Um estudo divulgado pela Fundação SOS Mata Atlântica aponta que o Ceará concentrou 76% do desmatamento de vegetação de restinga registrado no bioma Mata Atlântica entre 2023 e 2024. No período, foram perdidos 453 hectares desse ecossistema, sendo a maior parte da supressão registrada no território cearense.
Intitulado Restinga sob pressão – Análise da supressão da vegetação costeira da Mata Atlântica no litoral do Ceará, o relatório reúne dados do Atlas dos Remanescentes Florestais da Mata Atlântica, produzido pela Fundação em parceria com o Instituto Nacional de Pesquisas Espaciais, além de apurações em campo conduzidas pela Agência de Notícias Eco Nordeste.
Somente em 2024, o Ceará registrou 345 hectares de restinga desmatados. Entre 2022 e 2024, a perda acumulada chegou a 1.401 hectares. Embora o estado lidere esse processo, o estudo alerta que o cenário reflete riscos que podem atingir todo o litoral da Mata Atlântica, especialmente diante da expansão imobiliária, turismo intensivo, avanço de atividades agropecuárias e mudanças nas regras de licenciamento ambiental.
A restinga é um ecossistema típico das áreas litorâneas e se desenvolve sobre solos arenosos próximos ao mar. Integrante da Mata Atlântica, abriga espécies vegetais e animais adaptadas ao ambiente costeiro e sustenta modos de vida tradicionais. Além disso, desempenha funções importantes para a estabilidade do litoral, como a fixação de dunas, proteção de aquíferos e redução de impactos de eventos climáticos extremos.
Segundo Luís Fernando Guedes Pinto, a destruição desse ecossistema compromete a capacidade de adaptação climática do país.
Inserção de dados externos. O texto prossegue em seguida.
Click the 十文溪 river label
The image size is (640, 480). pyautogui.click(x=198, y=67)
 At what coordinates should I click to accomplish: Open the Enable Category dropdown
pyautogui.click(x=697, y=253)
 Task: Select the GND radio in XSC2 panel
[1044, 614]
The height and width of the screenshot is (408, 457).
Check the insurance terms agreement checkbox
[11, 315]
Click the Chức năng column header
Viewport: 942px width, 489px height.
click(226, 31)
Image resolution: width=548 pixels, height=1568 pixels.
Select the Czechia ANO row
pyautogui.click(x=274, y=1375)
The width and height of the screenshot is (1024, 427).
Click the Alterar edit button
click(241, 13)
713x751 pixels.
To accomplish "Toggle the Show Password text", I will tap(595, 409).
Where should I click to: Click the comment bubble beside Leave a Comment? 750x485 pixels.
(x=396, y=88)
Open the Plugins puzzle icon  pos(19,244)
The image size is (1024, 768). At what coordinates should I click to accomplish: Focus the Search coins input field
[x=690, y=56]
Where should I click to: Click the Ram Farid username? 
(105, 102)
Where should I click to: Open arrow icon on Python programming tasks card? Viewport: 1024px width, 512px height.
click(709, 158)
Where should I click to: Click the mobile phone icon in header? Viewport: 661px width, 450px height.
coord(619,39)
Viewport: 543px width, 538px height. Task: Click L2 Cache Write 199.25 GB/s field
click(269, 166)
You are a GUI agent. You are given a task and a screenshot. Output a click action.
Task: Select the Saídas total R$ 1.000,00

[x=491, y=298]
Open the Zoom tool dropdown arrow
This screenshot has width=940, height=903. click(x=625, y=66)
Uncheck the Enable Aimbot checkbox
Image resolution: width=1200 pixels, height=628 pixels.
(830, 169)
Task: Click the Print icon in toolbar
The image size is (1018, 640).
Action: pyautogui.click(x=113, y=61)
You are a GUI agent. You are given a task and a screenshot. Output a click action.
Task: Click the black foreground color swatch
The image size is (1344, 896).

Ele afirma que a restinga oferece serviços ambientais essenciais para a proteção da costa e das populações que vivem nessas áreas.
As visitas realizadas no litoral cearense identificaram dois principais vetores de pressão sobre a vegetação de restinga: grandes empreendimentos imobiliários, inclusive em áreas próximas a Unidades de Conservação, e o avanço da agricultura sobre áreas de vegetação nativa. Em vários pontos também foram registrados desmatamentos sem sinalização de licenciamento ambiental.
Para Andréa Camurça, a situação reflete um processo histórico de invisibilização do território e das comunidades que vivem no litoral. Ela destaca que a restinga raramente aparece no debate público, apesar de sua importância ambiental e social.
O estudo também alerta para o enfraquecimento da proteção legal da Mata Atlântica após a entrada em vigor da nova Lei Geral do Licenciamento Ambiental, em fevereiro de 2026. De acordo com Malu Ribeiro, a flexibilização das regras e a transferência de responsabilidades para municípios sem estrutura técnica adequada podem ampliar a supressão de ecossistemas sensíveis como a restinga.
A pesquisa conclui que a continuidade do desmatamento desse ecossistema compromete políticas de adaptação climática, conservação da biodiversidade e justiça socioambiental. O relatório aponta como medidas necessárias o fim imediato do desmatamento, a preservação dos remanescentes, a restauração de áreas degradadas e o fortalecimento da fiscalização ambiental.
A investigação de campo realizada pela Eco Nordeste ocorreu nos municípios de Cruz, Camocim e Aquiraz, onde foram observados trechos de restinga afetados pela supressão. A equipe também ouviu moradores e lideranças locais para compreender como o avanço da ocupação do litoral tem afetado comunidades e ecossistemas.
Durante a apuração, a jornalista Alice Sales destacou o contraste entre áreas preservadas e trechos já desmatados, apontando que a falta de conhecimento sobre a importância da restinga contribui para a aceitação da retirada da vegetação em nome de empreendimentos e promessas de desenvolvimento. Com informações de assessoria.